* Your task: Take each line of the records below that contains the string "Choose" and copy it.
----------
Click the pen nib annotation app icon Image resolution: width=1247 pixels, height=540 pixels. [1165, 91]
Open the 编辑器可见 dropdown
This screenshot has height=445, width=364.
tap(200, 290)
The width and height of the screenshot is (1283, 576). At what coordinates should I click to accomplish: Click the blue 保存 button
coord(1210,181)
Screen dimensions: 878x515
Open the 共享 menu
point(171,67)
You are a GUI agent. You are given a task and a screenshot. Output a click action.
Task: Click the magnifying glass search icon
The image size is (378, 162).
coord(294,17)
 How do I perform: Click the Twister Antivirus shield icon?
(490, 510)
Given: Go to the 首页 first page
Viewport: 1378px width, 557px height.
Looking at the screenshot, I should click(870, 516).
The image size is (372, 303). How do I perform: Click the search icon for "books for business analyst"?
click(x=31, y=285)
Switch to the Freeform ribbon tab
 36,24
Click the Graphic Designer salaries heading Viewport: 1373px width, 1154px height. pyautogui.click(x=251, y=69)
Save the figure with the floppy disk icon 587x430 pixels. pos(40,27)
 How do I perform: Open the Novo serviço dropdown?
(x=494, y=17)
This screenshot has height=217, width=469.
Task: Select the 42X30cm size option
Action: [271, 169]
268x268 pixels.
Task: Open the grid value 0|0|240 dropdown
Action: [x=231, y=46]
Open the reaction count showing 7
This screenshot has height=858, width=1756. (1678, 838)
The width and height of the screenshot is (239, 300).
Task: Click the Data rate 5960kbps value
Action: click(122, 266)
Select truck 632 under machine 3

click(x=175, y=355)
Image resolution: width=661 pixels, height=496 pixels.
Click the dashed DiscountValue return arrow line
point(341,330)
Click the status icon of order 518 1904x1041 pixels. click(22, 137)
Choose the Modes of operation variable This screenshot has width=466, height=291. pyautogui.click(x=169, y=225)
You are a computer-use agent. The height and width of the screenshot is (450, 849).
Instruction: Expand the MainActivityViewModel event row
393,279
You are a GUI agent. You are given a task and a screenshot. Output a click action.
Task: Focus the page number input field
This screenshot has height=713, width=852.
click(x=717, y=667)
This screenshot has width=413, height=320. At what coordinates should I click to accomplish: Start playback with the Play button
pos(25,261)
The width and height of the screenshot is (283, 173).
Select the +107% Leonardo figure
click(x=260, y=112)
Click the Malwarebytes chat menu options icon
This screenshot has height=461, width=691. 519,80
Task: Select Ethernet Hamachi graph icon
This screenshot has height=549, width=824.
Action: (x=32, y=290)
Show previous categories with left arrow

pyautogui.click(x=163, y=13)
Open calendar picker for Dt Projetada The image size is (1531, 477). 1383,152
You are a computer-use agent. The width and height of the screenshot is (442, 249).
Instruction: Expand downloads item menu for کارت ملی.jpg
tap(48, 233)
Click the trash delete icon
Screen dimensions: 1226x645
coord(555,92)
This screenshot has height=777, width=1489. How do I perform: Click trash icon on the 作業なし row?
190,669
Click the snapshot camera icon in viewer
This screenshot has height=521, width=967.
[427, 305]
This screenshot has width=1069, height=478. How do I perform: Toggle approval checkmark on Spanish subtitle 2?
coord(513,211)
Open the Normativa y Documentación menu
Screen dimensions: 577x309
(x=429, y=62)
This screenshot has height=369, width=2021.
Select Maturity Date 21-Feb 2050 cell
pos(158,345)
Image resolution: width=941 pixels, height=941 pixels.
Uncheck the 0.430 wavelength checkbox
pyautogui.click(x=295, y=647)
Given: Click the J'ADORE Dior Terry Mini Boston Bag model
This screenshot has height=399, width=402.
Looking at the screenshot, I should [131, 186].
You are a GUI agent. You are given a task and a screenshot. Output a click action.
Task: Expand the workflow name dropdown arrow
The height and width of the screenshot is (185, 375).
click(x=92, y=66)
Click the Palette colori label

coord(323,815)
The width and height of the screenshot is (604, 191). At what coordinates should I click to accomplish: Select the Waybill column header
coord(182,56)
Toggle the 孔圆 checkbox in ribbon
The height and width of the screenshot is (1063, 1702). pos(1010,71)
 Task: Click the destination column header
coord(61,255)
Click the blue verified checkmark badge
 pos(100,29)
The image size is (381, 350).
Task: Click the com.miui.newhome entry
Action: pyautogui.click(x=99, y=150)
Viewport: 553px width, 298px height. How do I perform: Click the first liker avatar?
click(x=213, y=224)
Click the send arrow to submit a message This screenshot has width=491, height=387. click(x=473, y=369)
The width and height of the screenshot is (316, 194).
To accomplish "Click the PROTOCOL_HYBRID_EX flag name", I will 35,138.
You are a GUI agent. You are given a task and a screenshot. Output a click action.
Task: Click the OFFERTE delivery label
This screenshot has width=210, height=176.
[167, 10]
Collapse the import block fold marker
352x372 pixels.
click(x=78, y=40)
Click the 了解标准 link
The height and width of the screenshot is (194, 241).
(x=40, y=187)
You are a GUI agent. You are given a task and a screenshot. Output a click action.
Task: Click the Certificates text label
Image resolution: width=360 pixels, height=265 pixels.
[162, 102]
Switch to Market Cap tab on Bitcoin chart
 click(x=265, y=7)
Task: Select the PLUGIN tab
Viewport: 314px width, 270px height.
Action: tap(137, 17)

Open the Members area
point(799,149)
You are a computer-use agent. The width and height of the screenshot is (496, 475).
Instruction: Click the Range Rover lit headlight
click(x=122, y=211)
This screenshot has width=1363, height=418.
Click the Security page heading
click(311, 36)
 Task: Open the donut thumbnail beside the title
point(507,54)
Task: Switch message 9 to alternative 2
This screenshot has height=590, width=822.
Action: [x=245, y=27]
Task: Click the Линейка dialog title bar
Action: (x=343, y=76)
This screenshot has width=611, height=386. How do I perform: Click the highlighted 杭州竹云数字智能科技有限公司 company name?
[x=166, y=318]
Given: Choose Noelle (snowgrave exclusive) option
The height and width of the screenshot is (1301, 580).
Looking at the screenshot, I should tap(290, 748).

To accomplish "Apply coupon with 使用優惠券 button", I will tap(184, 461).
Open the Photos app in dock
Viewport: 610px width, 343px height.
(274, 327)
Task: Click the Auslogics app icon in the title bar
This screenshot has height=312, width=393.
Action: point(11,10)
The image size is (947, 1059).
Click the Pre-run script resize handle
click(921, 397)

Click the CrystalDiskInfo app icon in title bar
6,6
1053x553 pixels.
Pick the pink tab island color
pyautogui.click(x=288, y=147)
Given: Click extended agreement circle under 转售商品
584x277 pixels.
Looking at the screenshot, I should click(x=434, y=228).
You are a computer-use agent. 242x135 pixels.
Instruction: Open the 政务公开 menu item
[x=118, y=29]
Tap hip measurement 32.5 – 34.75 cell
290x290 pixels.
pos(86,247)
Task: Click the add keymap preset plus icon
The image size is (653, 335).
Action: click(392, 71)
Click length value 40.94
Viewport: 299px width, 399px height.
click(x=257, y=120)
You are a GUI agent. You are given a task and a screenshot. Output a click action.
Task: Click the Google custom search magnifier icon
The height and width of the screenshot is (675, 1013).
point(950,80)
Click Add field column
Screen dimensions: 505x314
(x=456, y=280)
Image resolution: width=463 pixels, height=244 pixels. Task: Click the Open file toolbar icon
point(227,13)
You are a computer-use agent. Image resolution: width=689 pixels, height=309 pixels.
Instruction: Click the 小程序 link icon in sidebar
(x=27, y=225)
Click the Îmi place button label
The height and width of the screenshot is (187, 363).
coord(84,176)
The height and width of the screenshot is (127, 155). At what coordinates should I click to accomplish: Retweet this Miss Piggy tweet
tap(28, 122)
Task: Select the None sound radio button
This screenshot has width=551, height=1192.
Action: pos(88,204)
----------
* Reply to the task:
Choose the Modes of operation variable This screenshot has width=466, height=291. pyautogui.click(x=169, y=225)
Given: Choose Noelle (snowgrave exclusive) option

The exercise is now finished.